If 2013 was driven by Greek and Cyprus demand and 2017 driven by retail speculation (or hype and FOMO), what does that mean for today? “2020 is the year where most people have heard about bitcoin, and most people have heard about cryptocurrency,” Hayner reasons, so they’re investing with eyes wide open. “This time around, almost everyone knows what this is.”
If everyone knows what bitcoin is, that might explain why the Google search results aren’t anywhere near the booming heyday of December 2017. But that could be changing. Just a month ago, when I began researching this article, searches for “bitcoin” were only about 20% of that December peak. Now it’s climbing. Just in the past week, as the price of bitcoin shattered records by the hour, the searches more than doubled. This gives some ammo to Voorhees’ theory: The public will catch up if the price keeps rocketing.
Anecdotally, it does seem like the pace of bitcoin chit-chat has started to pick up. I’m now getting texts from buddies asking how to buy crypto, which hasn’t happened since early 2018. And now we see sentiments like this: “Helped my 81-year-old grandmother put her $600 stimulus check in bitcoin yesterday,” one user tweeted on Jan. 6. “She gave me instructions to distribute it between her children in the case of her death. Her mother lived to 101. … Personally helping mint a new hodler every week as of late.”

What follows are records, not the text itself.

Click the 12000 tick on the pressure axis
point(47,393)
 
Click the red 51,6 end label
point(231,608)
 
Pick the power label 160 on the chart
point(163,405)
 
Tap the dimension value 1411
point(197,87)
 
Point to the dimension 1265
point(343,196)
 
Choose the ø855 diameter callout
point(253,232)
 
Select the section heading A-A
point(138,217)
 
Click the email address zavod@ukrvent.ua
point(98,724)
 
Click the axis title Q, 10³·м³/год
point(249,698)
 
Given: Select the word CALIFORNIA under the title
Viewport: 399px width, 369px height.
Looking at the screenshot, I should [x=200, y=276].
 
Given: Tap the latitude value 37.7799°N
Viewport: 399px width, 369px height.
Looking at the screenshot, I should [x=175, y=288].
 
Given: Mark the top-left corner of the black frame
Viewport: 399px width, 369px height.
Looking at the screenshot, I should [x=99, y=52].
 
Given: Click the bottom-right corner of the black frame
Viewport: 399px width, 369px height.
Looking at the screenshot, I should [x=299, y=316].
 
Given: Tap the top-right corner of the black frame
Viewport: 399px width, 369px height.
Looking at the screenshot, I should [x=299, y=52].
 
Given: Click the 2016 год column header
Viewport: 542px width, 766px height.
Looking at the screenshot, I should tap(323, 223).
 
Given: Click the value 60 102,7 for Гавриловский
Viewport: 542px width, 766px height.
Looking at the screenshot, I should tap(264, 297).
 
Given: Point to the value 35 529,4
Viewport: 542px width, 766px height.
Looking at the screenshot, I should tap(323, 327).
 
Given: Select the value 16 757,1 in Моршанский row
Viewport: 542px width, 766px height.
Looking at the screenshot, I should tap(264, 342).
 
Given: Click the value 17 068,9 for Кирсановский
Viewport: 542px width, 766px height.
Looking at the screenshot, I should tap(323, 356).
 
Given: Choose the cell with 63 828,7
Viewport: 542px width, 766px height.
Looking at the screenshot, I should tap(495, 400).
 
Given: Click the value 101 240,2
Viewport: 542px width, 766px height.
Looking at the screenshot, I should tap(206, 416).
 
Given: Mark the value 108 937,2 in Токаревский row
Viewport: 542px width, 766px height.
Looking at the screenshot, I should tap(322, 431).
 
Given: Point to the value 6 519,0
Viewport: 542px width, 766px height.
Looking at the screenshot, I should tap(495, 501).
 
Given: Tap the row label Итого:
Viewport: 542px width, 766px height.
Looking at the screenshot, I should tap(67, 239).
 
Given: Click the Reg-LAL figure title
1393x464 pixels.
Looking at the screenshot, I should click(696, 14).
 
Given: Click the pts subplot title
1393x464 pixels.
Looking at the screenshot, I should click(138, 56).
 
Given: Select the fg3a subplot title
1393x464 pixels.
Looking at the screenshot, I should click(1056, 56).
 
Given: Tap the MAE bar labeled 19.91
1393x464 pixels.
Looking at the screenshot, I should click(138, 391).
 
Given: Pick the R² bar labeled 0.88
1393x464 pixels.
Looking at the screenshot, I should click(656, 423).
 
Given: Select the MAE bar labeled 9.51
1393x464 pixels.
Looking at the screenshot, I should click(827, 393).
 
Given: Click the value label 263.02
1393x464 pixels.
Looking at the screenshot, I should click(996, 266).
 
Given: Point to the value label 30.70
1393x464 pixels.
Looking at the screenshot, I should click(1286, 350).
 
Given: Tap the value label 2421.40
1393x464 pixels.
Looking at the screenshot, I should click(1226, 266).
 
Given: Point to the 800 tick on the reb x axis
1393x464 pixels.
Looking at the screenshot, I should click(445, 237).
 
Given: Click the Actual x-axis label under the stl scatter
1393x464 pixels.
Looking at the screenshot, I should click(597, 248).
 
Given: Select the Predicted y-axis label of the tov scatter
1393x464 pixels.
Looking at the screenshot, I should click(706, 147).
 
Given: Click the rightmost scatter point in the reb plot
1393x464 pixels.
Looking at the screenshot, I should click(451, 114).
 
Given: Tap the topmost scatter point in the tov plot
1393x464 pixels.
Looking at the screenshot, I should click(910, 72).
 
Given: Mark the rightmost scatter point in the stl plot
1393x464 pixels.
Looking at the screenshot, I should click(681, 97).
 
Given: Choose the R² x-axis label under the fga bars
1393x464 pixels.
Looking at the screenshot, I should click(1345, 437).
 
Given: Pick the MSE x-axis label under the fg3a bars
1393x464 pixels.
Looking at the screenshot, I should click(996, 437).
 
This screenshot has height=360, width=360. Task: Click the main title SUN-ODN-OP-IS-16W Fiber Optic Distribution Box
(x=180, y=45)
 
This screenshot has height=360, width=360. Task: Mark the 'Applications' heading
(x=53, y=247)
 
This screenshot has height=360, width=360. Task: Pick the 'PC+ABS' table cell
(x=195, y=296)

I spoke with one last old-school bitcoiner to get some perspective. “I’ve lost count, but I’ve been through seven or eight of these bull cycles,” says Charlie Shrem, the founder of the early (and now legendarily defunct) exchange BitInstant, and who – perhaps more than anyone – has seen both the peaks (easy millions) and valleys (jail time) of crypto, and who is now hosting the podcast Untold Stories, chronicling the history of bitcoin. “$1 to $10, $10 to $100, $100 to $1,000, and now $10,000 to maybe $100,000, or plus,” says Shrem, almost nostalgically. “This one was inevitable.”

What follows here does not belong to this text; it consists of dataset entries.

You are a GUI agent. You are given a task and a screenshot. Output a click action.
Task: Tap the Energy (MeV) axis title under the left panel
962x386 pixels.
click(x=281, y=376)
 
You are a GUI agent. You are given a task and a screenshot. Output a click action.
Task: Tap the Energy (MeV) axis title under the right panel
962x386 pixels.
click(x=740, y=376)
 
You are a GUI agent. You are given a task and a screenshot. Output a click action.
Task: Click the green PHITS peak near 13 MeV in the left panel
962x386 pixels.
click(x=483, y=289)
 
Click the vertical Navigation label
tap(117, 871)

Shrem suspects the bitcoin price is “filling itself out,” in the same way that an air mattress needs to be filled before it can support your weight. In other words, if bitcoin is to actually be the relevant currency that its advocates envision, then the price almost must rise and keep on rising, just as an air mattress needs to be filled. Otherwise it won’t do what it’s supposed to do. (He acknowledges it’s also possible that it goes to zero.)
“I think bitcoin wants to be a six-figure number,” says Shrem. “And I think people who own bitcoin now want to see the value of one bitcoin be a six-figure number.” It’d be tough to find a bitcoin owner who would disagree, but then again every owner of shares in Pets.com (a poster-child disaster from the dot-com era) wanted to see it go to the moon.
Shrem, like nearly everyone who spoke to me, says that this one really does feel different. For the prior bull cycles, even for the crypto-optimists, he says there was always an undercurrent of anxiety as the price ascended, like watching “a rocket ship that takes off, and every time there’s a 30% chance that something will go wrong.” Now he doesn’t feel that anxiety. He sees less of the FOMO, less of the hype, less of the greed. “I don’t see anyone talking about Lambos on Twitter,” says Shrem.
Then again, as one crypto enthusiast tweets, “Lambo bro, Bitcoin to the moon bro.”